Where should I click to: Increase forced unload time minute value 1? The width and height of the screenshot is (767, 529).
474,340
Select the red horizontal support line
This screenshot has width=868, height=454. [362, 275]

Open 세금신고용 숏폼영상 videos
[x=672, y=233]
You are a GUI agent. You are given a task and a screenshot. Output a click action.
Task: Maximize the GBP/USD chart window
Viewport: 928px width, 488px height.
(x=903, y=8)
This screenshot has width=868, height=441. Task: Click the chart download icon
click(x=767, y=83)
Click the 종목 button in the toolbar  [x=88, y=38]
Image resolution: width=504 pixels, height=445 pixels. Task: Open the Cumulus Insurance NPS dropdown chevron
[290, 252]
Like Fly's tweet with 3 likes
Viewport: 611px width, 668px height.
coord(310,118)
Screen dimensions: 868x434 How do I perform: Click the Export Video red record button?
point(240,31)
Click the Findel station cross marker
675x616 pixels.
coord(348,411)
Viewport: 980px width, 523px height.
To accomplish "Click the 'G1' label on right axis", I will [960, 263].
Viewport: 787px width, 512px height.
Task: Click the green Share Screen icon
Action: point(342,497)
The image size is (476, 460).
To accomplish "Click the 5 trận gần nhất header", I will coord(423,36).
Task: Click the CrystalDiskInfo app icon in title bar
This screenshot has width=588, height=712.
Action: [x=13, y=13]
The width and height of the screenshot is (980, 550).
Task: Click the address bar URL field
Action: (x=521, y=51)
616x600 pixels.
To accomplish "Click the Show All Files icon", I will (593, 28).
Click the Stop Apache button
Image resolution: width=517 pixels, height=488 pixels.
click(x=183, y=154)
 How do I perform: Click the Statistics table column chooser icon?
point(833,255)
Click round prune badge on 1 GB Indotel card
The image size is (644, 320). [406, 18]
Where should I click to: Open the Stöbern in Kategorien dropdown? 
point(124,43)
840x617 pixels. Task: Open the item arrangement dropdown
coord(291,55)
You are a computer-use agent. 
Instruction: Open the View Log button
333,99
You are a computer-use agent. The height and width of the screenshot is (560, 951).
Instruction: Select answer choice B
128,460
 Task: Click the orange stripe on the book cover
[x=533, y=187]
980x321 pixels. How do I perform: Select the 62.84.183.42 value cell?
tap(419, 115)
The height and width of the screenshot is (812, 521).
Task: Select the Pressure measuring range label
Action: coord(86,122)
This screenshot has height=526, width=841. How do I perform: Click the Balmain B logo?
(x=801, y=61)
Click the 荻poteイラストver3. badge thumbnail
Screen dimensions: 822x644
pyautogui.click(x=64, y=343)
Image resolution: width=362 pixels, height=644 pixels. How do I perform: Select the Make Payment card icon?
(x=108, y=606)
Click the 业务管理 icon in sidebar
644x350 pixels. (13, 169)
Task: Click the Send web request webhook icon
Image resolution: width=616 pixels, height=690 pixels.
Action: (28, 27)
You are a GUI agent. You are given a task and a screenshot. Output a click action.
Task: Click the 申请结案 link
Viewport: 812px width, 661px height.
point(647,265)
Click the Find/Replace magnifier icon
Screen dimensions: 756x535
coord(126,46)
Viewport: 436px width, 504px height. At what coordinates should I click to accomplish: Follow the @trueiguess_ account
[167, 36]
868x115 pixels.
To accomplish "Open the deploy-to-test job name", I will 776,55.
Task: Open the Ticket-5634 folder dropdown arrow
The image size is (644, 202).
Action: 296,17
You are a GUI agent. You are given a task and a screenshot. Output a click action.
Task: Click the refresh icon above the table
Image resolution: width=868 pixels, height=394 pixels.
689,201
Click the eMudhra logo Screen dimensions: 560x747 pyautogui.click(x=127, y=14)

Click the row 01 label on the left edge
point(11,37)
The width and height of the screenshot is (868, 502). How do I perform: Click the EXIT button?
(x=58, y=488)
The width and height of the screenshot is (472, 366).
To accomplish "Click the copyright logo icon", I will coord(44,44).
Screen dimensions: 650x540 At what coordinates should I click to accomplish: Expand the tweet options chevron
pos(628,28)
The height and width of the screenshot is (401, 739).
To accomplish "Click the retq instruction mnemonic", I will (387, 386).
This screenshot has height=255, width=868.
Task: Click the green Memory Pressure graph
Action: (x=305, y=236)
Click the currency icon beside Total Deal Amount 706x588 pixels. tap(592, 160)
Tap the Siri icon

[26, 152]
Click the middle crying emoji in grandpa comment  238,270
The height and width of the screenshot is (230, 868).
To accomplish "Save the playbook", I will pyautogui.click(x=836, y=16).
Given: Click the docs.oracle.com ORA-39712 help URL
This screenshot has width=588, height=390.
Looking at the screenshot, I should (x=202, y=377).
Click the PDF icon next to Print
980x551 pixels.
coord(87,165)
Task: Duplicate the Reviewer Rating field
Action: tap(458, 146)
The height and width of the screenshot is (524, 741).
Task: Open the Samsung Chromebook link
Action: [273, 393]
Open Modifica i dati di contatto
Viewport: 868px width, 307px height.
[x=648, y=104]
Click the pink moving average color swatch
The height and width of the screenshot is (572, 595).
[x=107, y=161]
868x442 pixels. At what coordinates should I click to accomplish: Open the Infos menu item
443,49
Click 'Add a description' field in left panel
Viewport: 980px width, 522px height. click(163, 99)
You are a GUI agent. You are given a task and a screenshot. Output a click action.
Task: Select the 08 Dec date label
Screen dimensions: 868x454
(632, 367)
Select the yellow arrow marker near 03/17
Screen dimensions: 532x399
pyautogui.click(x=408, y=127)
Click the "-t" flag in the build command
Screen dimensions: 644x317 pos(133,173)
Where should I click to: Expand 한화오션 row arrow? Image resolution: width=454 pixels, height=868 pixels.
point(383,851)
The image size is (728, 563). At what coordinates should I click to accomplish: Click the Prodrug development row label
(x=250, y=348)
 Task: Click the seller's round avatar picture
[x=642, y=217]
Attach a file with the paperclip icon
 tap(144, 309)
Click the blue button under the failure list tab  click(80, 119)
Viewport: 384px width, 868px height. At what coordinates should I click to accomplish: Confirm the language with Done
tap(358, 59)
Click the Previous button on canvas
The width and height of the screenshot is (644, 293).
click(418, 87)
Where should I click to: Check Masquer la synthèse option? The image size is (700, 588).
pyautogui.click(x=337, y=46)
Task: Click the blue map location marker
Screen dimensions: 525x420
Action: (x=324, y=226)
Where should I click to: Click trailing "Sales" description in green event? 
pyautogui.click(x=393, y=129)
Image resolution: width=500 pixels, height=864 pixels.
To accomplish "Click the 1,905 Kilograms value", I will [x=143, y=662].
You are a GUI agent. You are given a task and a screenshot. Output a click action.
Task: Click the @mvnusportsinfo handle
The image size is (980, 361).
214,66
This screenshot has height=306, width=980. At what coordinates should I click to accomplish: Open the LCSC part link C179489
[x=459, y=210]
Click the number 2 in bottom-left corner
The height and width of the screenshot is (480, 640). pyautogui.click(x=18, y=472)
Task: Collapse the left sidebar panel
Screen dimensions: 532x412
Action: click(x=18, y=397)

**EXERCISE GOAL:** Search the listing above for the string "marker" and copy each line that has it.

**FINISHED EXERCISE:**
Click the Findel station cross marker
Select the yellow arrow marker near 03/17
Task: Click the blue map location marker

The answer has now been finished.